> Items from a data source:
======

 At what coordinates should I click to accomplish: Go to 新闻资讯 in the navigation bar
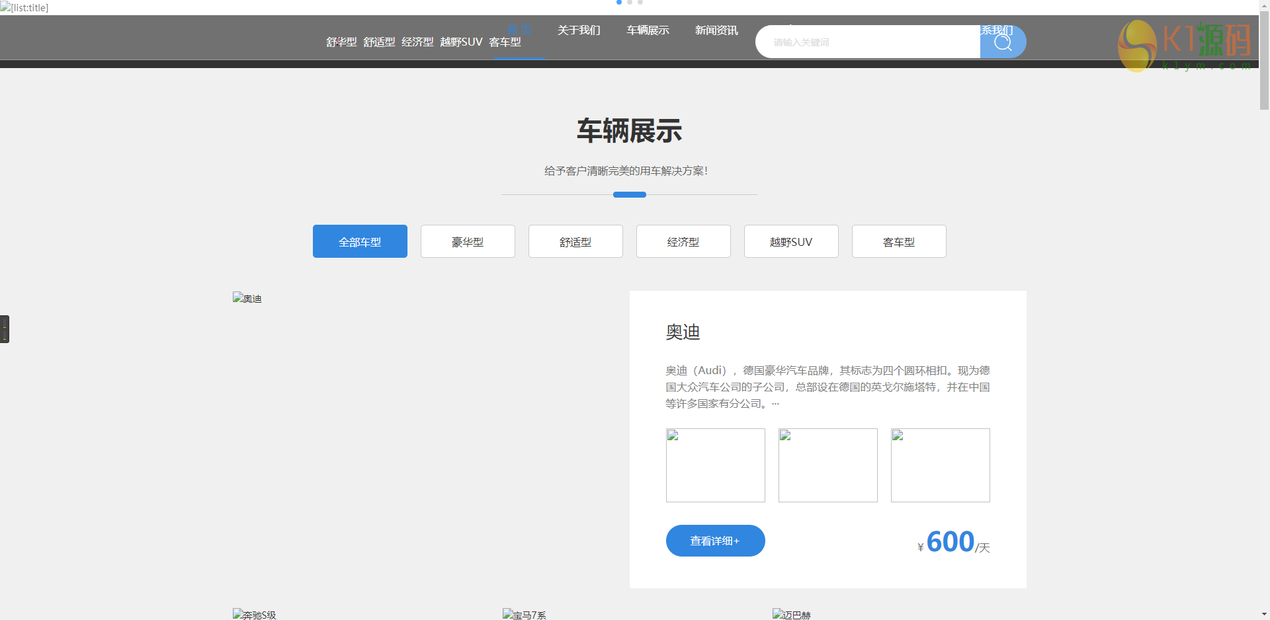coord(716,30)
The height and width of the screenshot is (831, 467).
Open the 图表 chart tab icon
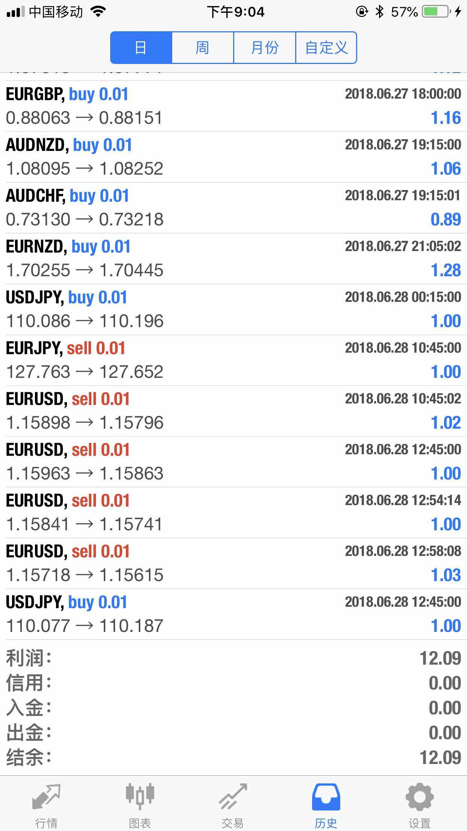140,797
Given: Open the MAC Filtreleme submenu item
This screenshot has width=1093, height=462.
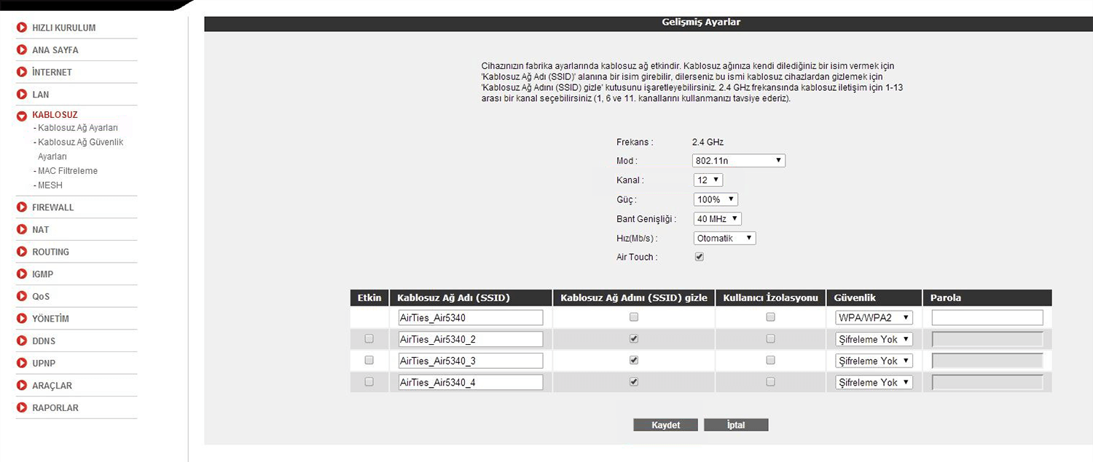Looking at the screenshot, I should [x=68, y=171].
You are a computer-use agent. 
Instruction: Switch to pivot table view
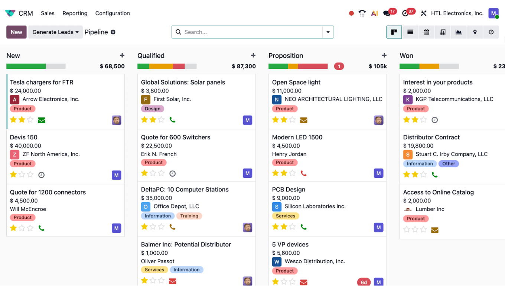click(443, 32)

======

> Task:
Swap every "Open" in the data above for "Select" and write the data out again with nothing else changed. Leave the pictures out.

> Result:
 At what coordinates should I click to accomplish: Go to 新闻资讯 in the navigation bar
coord(716,30)
The height and width of the screenshot is (831, 467).
Select the 图表 chart tab icon
140,797
Given: Select the MAC Filtreleme submenu item
This screenshot has width=1093, height=462.
Looking at the screenshot, I should [x=68, y=171].
You are a computer-use agent. 
Instruction: Switch to pivot table view
click(443, 32)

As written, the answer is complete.